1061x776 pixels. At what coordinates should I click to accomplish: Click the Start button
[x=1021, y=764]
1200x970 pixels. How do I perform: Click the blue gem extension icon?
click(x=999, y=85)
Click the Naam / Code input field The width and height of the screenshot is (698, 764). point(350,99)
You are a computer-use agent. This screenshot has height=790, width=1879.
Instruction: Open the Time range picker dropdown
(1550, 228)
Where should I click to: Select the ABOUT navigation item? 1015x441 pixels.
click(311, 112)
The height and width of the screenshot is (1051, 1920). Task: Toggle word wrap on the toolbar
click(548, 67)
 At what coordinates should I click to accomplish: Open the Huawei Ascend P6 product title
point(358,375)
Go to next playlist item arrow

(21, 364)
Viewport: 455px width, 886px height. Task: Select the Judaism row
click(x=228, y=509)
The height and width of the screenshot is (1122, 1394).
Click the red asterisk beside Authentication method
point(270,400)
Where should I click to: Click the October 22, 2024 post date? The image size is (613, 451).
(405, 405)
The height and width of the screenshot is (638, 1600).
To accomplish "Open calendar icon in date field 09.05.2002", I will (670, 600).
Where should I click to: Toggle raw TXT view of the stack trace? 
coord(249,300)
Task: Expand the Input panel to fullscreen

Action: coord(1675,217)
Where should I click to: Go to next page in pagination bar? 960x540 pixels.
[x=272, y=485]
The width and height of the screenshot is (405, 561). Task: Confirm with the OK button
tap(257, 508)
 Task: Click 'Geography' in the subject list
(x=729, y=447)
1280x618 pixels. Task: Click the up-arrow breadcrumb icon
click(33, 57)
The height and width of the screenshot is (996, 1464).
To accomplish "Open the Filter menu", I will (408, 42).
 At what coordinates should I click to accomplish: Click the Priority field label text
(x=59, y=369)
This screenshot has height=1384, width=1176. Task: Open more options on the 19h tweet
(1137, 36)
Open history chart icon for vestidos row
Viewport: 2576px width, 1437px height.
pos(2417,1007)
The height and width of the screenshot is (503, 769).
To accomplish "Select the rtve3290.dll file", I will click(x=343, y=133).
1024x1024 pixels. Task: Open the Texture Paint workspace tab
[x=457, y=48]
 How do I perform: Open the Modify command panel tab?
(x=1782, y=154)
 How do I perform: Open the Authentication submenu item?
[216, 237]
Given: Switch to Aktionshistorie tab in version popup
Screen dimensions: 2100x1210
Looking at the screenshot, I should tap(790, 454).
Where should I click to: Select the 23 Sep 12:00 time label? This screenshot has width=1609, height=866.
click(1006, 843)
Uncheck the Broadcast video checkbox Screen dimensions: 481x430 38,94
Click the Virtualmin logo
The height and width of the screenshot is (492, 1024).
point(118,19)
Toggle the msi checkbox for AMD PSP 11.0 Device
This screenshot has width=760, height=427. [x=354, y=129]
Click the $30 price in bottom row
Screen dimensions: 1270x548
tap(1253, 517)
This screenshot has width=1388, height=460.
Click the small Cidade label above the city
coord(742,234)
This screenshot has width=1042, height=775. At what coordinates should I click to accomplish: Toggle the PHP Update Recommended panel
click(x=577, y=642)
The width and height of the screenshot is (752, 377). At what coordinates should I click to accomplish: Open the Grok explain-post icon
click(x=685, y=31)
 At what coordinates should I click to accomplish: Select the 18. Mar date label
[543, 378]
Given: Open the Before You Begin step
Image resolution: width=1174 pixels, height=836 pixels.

==============================

#### Problem statement
Can you write out the items above again, starting at the line that contains "Where should I click to: Select the ABOUT" and stopping after the line that contains "Action: coord(1675,217)", with every line kept, requests included, and every coordinate in the answers shifted up by 136?

#### Exercise output
Where should I click to: Select the ABOUT navigation item? 1015x441 pixels.
click(447, 248)
The height and width of the screenshot is (1051, 1920). Task: Toggle word wrap on the toolbar
click(684, 203)
 At what coordinates should I click to accomplish: Open the Huawei Ascend P6 product title
point(494,511)
Go to next playlist item arrow

(157, 500)
Viewport: 455px width, 886px height. Task: Select the Judaism row
click(x=364, y=645)
The height and width of the screenshot is (1122, 1394).
Click the red asterisk beside Authentication method
point(406,536)
Where should I click to: Click the October 22, 2024 post date? The image size is (613, 451).
(541, 541)
The height and width of the screenshot is (638, 1600).
To accomplish "Open calendar icon in date field 09.05.2002", I will (806, 736).
Where should I click to: Toggle raw TXT view of the stack trace? 
coord(385,436)
Task: Expand the Input panel to fullscreen

Action: coord(1811,353)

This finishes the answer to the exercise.